**TEXT PROVIDED**
BEGIN

The exceptions taken at the trial relate to the refusal to rule as requested, and to the instructions.
It was conceded, that the amount found by the auditor, to whom the case was referred, was due the plaintiff, but the defendant having declared in set-off for a much larger sum, the items of which were admitted to be correct, the controversy before the jury was confined to the single issue, as to whether the counter claim had been discharged by payment.
*77The auditor states at length the business transactions between the parties. In the year of the defendant’s corporate organization, the plaintiff, who was in its employment as a salesman, became the owner of fifty shares of the capital stock, which was sold and issued to him by the company. To obtain the money to pay for the stock, he gave two promissory notes, payable on demand to the order of the president, who acted as treasurer and general manager. The notes were discounted by the treasurer at a national bank, who paid the interest as it became due, and charged the payments to the plaintiff in his general account in the company’s books. It was the plaintiff’s contention, that while the notes were outstanding, it was agreed that his salary should be increased, the excess to be reserved and applied in payment of the notes, and the auditor so found. If the memorandum in writing of the agreement was not signed by the parties, and the contract was oral, and not to be performed within one year from its date, the defendant did not object to the admission of the unsigned agreement or of the auditor’s report in evidence, but only sought to control and rebut the report by the evidence of its treasurer, that no agreement was ever made. The question at the trial was not whether the plaintiff could have enforced the contract by an independent action, if the statute of frauds of the State of New York or our own statute had been pleaded in bar. It was, whether the defendant agreed to apply in liquidation the reserved salary, even if the agreement might be unenforceable. The contract moreover had been executed and nothing remained to be done except to apply the money in payment. The first and second requests were rightly refused.

END

**WHAT TO WORK ON**
1) Answer these questions from the court opinion above.
(a) How many shares of the capital stock did the plaintiff own?
(b) To whose order were the two promissory notes payable?
(c) What single issue was the controversy before the jury confined to?
2) Using the court opinion above, decide whether each statement agrees with it. Answer yes or no and quote the words that settle it.
(a) The plaintiff worked for the defendant as a salesman.
(b) The defendant objected to the admission of the unsigned agreement in evidence.
(c) The first and second requests were granted.
3) Extend the court opinion on the stock notes and reserved salary, beginning after its last sentence.

[Recorded data]
BEGIN

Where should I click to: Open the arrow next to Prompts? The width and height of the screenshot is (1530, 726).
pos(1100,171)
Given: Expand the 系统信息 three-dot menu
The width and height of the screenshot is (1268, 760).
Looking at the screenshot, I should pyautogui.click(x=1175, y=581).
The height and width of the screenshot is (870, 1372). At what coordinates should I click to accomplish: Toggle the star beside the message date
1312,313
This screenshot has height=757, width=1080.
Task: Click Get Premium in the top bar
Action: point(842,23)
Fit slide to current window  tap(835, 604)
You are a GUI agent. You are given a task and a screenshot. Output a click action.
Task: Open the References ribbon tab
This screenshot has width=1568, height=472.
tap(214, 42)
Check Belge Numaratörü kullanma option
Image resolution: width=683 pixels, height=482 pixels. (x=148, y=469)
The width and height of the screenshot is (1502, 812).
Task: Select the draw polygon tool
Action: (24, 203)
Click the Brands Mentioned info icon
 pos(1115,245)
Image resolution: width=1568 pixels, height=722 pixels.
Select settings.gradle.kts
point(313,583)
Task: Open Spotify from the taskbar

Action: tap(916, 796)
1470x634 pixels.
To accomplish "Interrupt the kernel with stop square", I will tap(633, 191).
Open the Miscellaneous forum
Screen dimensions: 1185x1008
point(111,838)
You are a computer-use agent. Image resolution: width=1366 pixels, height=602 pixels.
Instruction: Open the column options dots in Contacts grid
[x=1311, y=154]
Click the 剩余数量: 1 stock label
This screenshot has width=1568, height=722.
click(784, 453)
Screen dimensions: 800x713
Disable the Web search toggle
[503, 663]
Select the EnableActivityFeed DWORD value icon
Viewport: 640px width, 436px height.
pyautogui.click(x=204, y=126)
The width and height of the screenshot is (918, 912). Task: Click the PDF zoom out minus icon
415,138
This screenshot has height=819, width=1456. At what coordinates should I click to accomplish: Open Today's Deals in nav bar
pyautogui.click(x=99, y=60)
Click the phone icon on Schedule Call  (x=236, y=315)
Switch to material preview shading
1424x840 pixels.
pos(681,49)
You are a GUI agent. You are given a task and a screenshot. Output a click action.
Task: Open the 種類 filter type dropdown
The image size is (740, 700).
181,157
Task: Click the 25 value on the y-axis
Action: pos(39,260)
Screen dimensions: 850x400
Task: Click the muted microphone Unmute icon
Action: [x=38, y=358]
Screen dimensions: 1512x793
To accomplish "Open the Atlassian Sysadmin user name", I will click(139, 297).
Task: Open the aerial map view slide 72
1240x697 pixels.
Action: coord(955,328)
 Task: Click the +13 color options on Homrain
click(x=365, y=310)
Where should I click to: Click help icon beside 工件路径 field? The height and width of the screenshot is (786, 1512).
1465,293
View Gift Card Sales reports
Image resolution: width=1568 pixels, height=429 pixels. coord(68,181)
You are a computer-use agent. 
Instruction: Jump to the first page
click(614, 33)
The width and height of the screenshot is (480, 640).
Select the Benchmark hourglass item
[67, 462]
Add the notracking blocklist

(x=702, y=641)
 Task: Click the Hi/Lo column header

END

**ANSWERS TO THE EXERCISES**
1)
(a) Fifty shares.
(b) The president, who acted as treasurer and general manager.
(c) Whether the counter claim had been discharged by payment.

2)
(a) Yes: "the plaintiff, who was in its employment as a salesman"
(b) No: "the defendant did not object to the admission of the unsigned agreement or of the auditor’s report in evidence"
(c) No: "The first and second requests were rightly refused."

3)
It appears from the report, that after much correspondence, and many interviews between the plaintiff and the treasurer as to the plaintiff’s contractual relations with the company, his liability on the general account, and the disposition which should be made of the notes, the plaintiff and the defendant’s treasurer met to adjust the indebtedness, and settle their differences. If the jury.accepted the report, they were warranted in finding that the conclusions reached by the auditor, that the general account which is the subject of the set-off was adjusted in connection with the settlement of the notes, were right, and that there was nothing due the defendant. We find no error in the refusal to *78give the third, fourth and fifth requests. The sum reserved appears to have been largely in excess of the amount required to pay the notes and the general account after the partial payments made by the plaintiff upon the first note were properly credited, and the authority of the treasurer to bind the defendant does not seem to have been disputed. Indeed from his own evidence he had practically the sole control of the company, and if the company’s books did not show the reserved salary, which the report states had accrued at the date of settlement, the plaintiff could not be deprived of what the treasurer is found to have conceded was justly due him. If the plaintiff had .admitted the correctness of the general statement, he was indebted to the defendant for the balance then shown to be due on the account. But he did not admit that he owed anything. The offer of the treasurer to settle the notes and the general account by waiving the balance, which the auditor finds the plaintiff accepted, accordingly operated as a liquidation and discharge of the debt. Donohue v. Woodbury, 6 Cush. 148. Tompkins v. Hill, 145 Mass. 379.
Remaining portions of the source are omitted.